* **What to do**: For the records that follow, give the number of lines in which the word "agent" occurs, with nothing added.

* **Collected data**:
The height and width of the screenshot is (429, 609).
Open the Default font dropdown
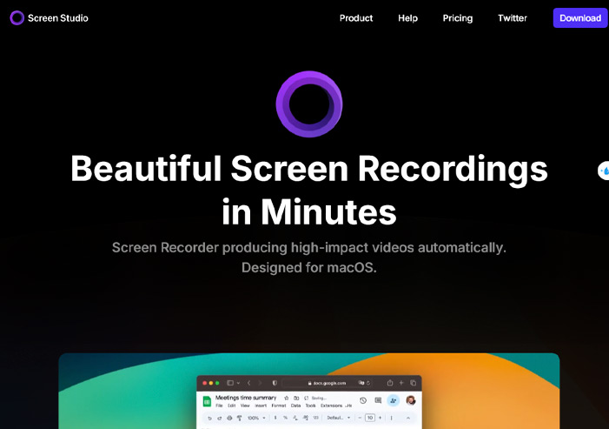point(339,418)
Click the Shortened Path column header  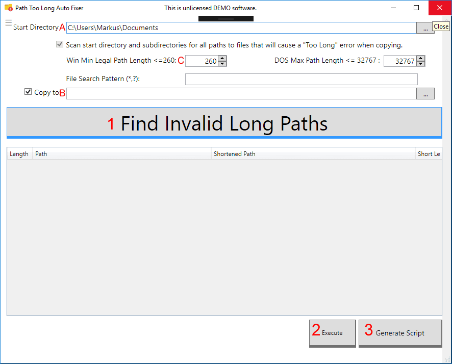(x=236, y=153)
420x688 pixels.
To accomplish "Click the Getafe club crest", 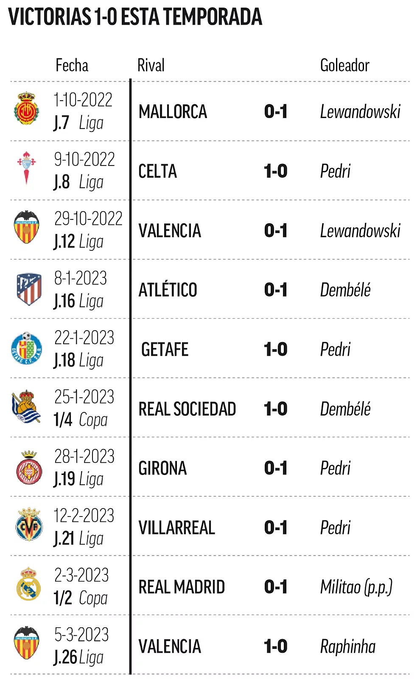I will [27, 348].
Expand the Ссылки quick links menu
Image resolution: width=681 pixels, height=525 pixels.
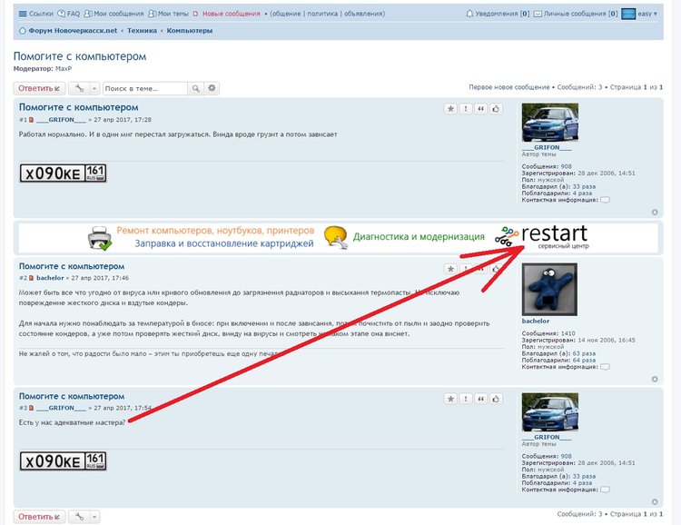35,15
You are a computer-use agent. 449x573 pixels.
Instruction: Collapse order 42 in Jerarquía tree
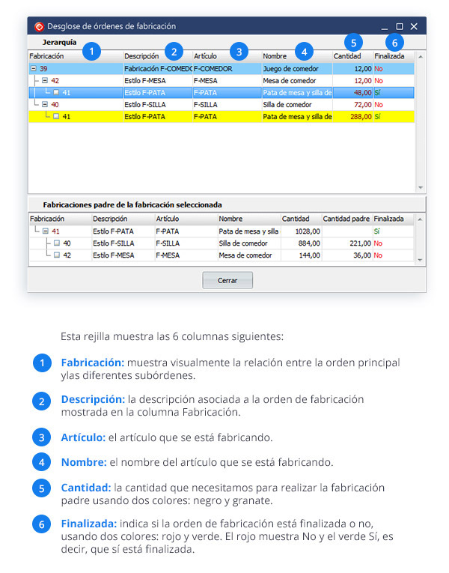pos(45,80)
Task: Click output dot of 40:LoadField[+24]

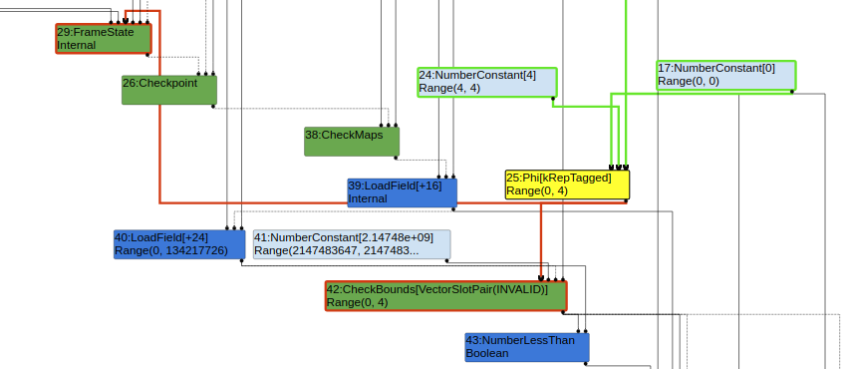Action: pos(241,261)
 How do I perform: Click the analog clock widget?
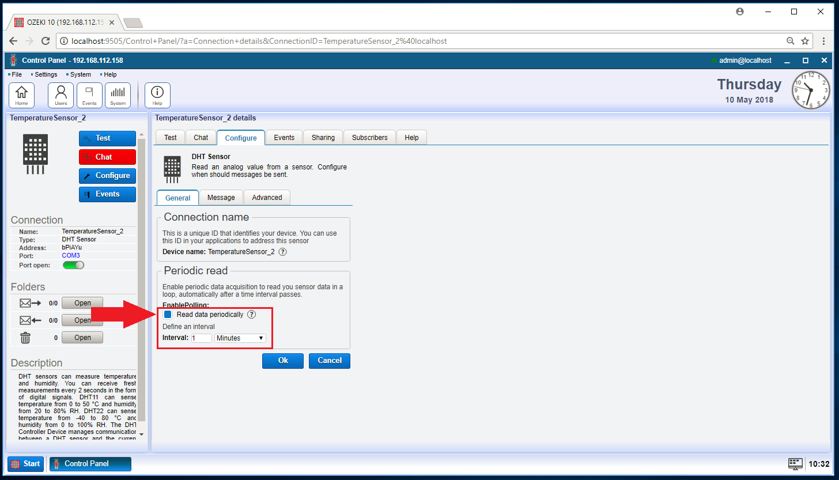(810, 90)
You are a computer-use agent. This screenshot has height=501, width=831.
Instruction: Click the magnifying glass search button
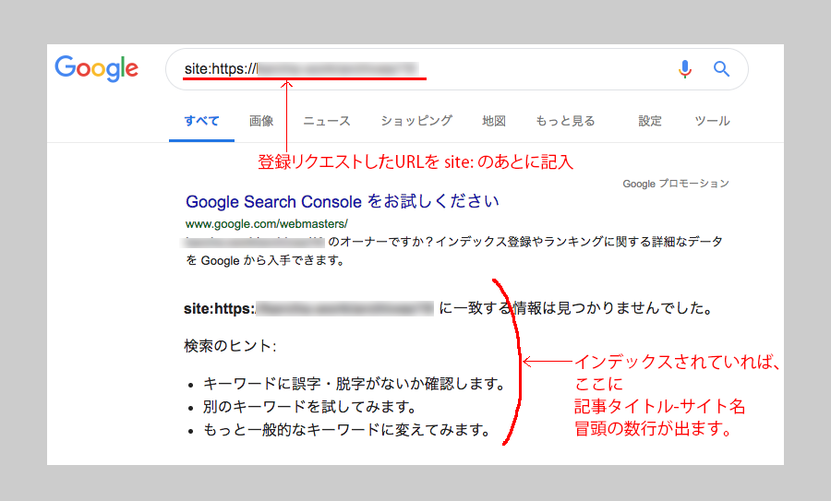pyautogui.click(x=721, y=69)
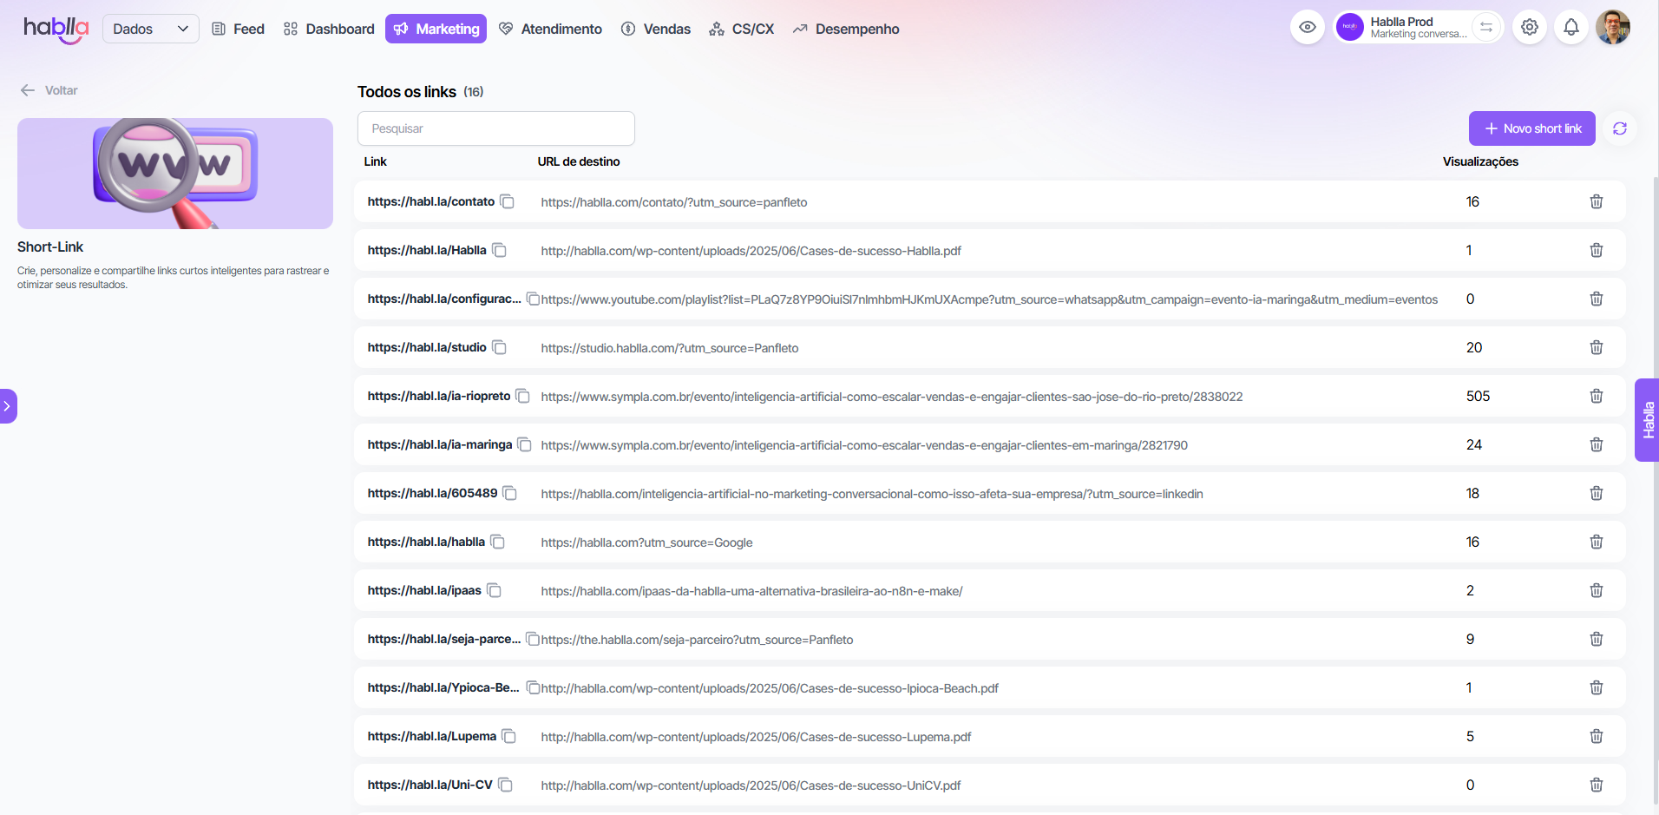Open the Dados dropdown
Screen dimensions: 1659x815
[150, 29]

==

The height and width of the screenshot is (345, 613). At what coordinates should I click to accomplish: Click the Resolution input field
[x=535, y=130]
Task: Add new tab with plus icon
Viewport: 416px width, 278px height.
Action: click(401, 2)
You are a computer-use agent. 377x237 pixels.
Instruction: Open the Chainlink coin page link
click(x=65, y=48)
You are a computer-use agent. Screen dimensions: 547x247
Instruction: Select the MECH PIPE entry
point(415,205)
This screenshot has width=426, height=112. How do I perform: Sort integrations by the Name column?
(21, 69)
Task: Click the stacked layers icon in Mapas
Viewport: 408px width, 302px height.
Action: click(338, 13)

* **Worked solution**: 4